→ PROMPT
Go over the listing that follows and work out how many lines have the string "computer"; reply with the number by itself.
*** Opening DATA FOR ANALYSIS ***
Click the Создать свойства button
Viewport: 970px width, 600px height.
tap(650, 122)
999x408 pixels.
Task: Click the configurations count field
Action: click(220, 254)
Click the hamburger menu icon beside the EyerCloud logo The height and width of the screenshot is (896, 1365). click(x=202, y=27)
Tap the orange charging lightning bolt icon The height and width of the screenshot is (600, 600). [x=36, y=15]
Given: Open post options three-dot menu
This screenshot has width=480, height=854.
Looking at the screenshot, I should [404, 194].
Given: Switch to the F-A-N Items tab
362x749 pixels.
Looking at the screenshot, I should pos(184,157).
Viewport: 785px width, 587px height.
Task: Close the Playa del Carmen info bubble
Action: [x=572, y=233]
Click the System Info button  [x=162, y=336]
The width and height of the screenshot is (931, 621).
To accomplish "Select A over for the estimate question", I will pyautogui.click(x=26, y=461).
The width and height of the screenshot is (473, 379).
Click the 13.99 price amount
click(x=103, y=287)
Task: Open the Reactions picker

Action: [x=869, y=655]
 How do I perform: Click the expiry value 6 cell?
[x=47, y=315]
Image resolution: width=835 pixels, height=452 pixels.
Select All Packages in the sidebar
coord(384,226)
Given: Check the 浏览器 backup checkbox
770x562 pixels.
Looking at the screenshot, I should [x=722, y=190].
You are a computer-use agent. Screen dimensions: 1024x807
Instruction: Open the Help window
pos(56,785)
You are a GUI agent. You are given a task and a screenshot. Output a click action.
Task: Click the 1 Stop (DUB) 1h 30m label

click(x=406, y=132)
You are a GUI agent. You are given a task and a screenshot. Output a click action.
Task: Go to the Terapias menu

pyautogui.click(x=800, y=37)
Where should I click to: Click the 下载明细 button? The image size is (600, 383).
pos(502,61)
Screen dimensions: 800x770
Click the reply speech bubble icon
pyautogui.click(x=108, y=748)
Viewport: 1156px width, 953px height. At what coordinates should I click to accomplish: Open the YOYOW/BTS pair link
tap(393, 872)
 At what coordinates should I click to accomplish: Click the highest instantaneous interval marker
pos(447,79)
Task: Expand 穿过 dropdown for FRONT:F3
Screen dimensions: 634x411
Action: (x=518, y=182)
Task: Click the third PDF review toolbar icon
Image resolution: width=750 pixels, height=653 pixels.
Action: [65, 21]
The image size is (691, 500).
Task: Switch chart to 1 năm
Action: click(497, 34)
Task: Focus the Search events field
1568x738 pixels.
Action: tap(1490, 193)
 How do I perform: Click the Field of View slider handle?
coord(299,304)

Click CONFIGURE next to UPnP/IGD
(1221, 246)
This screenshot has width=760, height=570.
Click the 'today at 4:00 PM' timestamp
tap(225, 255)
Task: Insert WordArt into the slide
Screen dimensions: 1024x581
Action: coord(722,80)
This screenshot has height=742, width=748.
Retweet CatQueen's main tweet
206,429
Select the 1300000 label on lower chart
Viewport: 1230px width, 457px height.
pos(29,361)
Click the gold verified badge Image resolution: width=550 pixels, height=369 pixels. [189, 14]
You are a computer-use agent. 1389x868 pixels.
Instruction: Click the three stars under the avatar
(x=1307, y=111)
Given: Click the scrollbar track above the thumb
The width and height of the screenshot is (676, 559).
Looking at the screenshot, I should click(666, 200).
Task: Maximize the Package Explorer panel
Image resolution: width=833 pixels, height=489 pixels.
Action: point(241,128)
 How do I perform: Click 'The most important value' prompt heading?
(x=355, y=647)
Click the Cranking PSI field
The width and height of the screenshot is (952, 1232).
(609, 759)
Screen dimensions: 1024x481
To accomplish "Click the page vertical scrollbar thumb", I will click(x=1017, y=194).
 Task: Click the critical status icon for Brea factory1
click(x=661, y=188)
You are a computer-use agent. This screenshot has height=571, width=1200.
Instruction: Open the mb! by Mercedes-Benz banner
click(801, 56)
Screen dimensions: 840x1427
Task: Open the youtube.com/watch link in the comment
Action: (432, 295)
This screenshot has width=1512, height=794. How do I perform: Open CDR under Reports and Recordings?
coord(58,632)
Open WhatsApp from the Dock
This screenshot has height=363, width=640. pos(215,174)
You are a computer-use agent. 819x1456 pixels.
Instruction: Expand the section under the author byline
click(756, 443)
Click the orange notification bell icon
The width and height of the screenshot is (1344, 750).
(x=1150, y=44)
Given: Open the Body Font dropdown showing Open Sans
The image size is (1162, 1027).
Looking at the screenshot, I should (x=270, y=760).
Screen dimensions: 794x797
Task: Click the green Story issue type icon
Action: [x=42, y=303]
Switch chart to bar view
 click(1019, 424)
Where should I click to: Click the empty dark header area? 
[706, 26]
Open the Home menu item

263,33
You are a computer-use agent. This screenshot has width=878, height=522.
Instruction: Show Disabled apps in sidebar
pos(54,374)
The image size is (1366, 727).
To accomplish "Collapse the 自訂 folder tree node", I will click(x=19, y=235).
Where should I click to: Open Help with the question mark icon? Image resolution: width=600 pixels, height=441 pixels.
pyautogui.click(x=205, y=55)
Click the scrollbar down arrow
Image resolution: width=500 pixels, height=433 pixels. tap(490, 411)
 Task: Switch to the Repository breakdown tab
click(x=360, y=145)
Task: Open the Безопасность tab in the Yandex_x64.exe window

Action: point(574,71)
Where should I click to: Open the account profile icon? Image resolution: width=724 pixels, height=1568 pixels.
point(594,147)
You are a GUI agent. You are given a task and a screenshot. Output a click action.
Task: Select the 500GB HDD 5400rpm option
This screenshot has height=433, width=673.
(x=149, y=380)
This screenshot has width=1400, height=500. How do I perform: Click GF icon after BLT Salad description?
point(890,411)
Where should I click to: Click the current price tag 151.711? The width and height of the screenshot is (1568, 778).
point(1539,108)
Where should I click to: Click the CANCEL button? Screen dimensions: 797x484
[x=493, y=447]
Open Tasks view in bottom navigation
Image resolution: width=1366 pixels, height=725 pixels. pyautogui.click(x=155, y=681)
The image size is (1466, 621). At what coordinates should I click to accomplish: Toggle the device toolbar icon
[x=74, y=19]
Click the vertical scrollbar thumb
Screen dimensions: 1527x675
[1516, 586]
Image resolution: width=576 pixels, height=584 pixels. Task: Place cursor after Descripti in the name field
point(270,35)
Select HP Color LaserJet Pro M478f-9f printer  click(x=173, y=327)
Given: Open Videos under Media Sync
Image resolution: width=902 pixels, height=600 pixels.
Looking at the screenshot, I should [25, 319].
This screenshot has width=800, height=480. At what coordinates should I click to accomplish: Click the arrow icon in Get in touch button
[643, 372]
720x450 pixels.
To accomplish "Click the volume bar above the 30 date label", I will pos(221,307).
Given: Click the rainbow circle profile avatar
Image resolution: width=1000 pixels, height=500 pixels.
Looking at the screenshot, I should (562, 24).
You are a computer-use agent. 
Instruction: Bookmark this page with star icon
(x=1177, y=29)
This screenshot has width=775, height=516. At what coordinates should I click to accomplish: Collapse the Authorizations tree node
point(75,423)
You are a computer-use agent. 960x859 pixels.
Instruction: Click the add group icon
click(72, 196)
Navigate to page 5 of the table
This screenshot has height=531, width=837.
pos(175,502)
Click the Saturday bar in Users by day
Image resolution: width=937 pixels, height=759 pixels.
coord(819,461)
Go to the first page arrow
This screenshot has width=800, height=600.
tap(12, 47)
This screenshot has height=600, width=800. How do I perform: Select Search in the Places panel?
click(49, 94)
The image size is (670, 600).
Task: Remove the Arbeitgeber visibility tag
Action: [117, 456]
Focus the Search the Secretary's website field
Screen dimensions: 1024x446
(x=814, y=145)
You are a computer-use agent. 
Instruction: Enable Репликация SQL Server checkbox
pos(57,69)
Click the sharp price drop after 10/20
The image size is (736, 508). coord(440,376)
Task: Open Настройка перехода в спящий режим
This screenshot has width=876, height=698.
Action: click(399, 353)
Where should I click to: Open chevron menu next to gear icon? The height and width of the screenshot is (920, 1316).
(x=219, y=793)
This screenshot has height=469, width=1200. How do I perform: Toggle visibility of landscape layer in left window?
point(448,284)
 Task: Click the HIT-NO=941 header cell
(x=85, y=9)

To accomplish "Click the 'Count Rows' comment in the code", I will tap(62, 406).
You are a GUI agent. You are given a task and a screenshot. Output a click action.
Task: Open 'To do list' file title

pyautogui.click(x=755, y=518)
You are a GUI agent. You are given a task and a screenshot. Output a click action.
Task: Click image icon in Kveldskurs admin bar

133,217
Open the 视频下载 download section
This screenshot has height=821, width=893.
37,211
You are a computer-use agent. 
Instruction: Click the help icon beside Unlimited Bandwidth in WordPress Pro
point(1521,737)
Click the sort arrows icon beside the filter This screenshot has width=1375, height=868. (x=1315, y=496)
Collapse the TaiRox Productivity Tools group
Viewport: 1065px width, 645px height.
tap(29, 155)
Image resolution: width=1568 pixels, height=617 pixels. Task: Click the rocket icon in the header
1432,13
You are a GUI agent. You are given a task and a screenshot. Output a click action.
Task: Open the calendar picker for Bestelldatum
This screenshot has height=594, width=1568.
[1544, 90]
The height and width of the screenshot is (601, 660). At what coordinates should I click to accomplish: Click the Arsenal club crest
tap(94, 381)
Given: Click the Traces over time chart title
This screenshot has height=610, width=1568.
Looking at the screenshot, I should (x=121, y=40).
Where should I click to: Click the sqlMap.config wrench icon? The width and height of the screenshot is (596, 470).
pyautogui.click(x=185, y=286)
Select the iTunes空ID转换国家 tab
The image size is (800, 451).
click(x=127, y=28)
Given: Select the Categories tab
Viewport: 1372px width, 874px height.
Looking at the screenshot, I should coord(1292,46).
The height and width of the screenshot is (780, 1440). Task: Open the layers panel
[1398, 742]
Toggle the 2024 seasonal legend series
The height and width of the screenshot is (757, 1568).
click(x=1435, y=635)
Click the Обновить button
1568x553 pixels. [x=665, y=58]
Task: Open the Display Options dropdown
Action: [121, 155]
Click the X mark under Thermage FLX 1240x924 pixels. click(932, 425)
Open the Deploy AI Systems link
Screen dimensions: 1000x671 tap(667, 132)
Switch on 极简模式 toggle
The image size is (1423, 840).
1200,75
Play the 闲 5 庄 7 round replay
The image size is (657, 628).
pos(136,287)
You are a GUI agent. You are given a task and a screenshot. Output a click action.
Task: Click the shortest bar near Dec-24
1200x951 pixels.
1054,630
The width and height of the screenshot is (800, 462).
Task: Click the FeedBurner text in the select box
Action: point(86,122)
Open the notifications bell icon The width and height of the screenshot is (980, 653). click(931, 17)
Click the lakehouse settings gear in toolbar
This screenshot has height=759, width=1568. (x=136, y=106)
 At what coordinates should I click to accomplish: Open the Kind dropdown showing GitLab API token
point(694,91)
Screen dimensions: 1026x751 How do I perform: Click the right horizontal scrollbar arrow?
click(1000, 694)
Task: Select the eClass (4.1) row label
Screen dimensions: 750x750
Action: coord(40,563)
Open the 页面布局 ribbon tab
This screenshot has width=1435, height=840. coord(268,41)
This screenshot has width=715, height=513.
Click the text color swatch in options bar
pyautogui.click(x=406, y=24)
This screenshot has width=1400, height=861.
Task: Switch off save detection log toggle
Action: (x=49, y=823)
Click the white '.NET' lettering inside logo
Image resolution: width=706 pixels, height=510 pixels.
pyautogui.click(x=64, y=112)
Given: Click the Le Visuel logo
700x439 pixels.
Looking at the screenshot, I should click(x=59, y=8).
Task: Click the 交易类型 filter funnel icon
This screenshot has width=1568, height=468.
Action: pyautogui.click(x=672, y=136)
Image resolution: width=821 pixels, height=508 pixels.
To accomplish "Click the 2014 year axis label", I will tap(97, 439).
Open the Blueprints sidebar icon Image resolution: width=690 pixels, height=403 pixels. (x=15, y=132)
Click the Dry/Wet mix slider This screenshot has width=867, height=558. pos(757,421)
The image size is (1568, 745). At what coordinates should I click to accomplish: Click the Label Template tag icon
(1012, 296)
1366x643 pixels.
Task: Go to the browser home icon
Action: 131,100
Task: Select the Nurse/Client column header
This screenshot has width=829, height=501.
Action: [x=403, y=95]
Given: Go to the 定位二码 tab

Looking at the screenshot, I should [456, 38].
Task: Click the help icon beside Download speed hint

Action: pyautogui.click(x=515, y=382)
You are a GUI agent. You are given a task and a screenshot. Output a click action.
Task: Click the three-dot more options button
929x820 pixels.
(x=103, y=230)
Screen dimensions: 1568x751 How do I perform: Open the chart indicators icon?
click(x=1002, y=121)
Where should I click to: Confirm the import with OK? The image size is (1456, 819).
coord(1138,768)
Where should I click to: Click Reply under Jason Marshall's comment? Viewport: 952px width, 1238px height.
*** Closing DATA FOR ANALYSIS ***
→ YOUR RESPONSE
9